Shares are much more hands on. Remember, when it comes to investing your hard-earned money you want to look after it. Few people would drop £500 on an impulse purchase, but many people drop £500 on an impulse share that their mate recommended down the pub. If you are investing into shares then ideally you need to be staying on top of the company's recent news, looking into their 'numbers' or their financial statements, trying to build a story of why company X is a good place to put your money. Wombat offers a selection of shares across a number of industries including Fashion, Sport and Technology, but it's important to understand why you want to invest into a company.
In this sense, funds are a much more convenient and hands off way to invest. As mentioned above, in Wombat's All American fund you can invest into 23 companies. That's instant diversification and an investment you can hopefully contribute to regularly and watch it grow over time with little work or regular checkups.
Shares requires more maintenance and are more hands on, which is something to be aware of.
Ultimately, and the great thing about investing, is that what you want to invest into is completely personal preference.
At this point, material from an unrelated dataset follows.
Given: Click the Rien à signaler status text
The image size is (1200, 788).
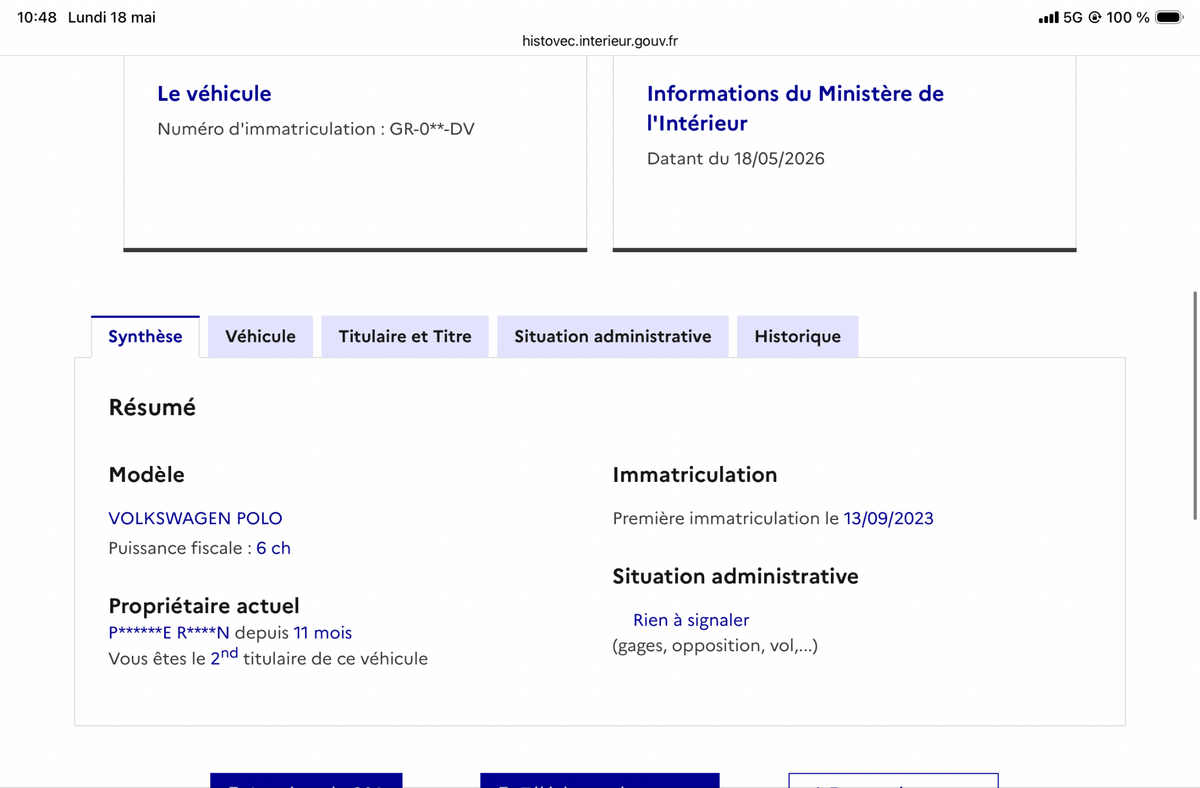Looking at the screenshot, I should tap(691, 620).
You may choose to be 100% in funds, this could be one single fund or several different funds. You may choose to be 100% in shares, this could be one or many shares. You may even choose to allocate your money between funds and shares. Fortunately, Wombat offers both funds and shares so we are able to allocate our money as we please between funds and shares.
From my experience, many investors like the final approach. Funds are steady and generally lower risk, making up the backbone or core of a portfolio. Investors can then add shares on top, from companies that they believe in or use themselves, to make up the remainder of their portfolio.
That's a brief introduction to funds vs shares!